The strong pre-storm correlations between NEE and factors such as LE, H, TA, PPFD, VPD, and RH suggest that NEE is tightly coupled with both energy fluxes and atmospheric drivers under normal conditions (Figure 6). However, the reduction in these correlations during the storm surge period indicates a decoupling of ecosystem carbon exchange from its typical environmental controls. This disruption likely reflects the dominance of abiotic stressors—such as waterlogging, salinity intrusion, and hypoxia—introduced by the storm surge, which can be attributed to both the suppression of ecosystem respiration under anoxic conditions and the restricted gas exchange caused by physical barriers during the storm surges [39,40]. Recent findings suggest that flooding, through its influence on salinity dynamics, not only exerts direct effects on carbon and water fluxes but also alters the ecosystem’s functional sensitivity to other environmental drivers, such as air temperature [41].
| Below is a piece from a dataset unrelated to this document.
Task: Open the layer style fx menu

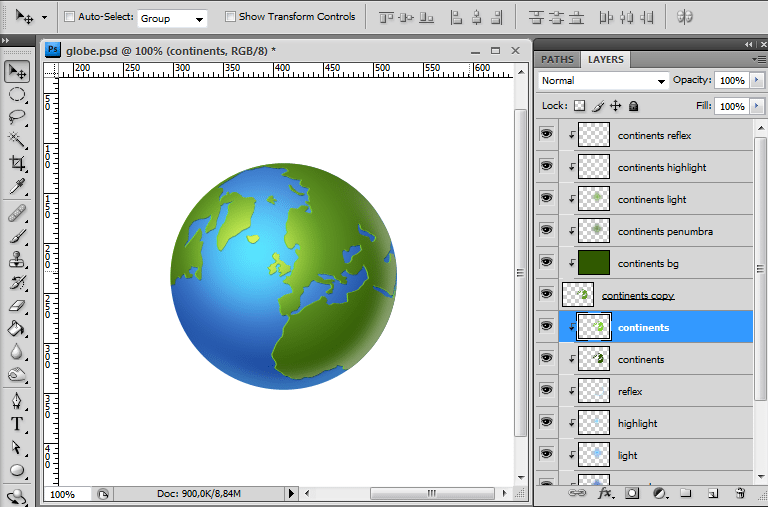Action: click(x=605, y=493)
During the storm surge, the direct effect of WTD on CH4 flux decreased at both sites, with the reduction reaching statistical significance at the PYR site (Figure 7, p < 0.01). This attenuation of WTD control may be attributed to saturated soil conditions, where additional increases in water level no longer exert incremental influence on anaerobic processes. Under such inundated states, methanogenic activity is increasingly governed by thermal and substrate conditions, leading to a shift in dominant controls from hydrological to climatic variables [41]. Previous studies have also reported this pattern, wherein temperature becomes a stronger predictor of CH4 flux under prolonged flooding [42,43]. These findings underscore the central role of hydrological thresholds in determining the responsiveness of CH4 production to environmental factors. In future work, complementary field-based indicators such as soil redox potential, vegetation stress signs, or porewater salinity would be valuable for validating and enriching such interpretations.
4.3. Site-Specific Responses to Storm Intensity
In this study, fourteen days after the storm surge, the HK site exhibited a net ecosystem exchange (NEE) that reached 1.4 times the pre-storm baseline, indicating enhanced CO2 uptake; however, methane (CH4) emissions also increased to 1.2 times the antecedent level. In contrast, at the PYR site, NEE recovered to 1.2 times the baseline level prior to the storm surge, while CH4 emissions remained comparable to pre-disturbance conditions. Consistent with our findings, Yao, Montagna, Wetz, Staryk, and Hu [38] demonstrated that storm- or hurricane-induced inundation can lead to rapid and substantial increases in CO2 efflux, with emissions intensifying by approximately 2 to 10 times within short timeframes.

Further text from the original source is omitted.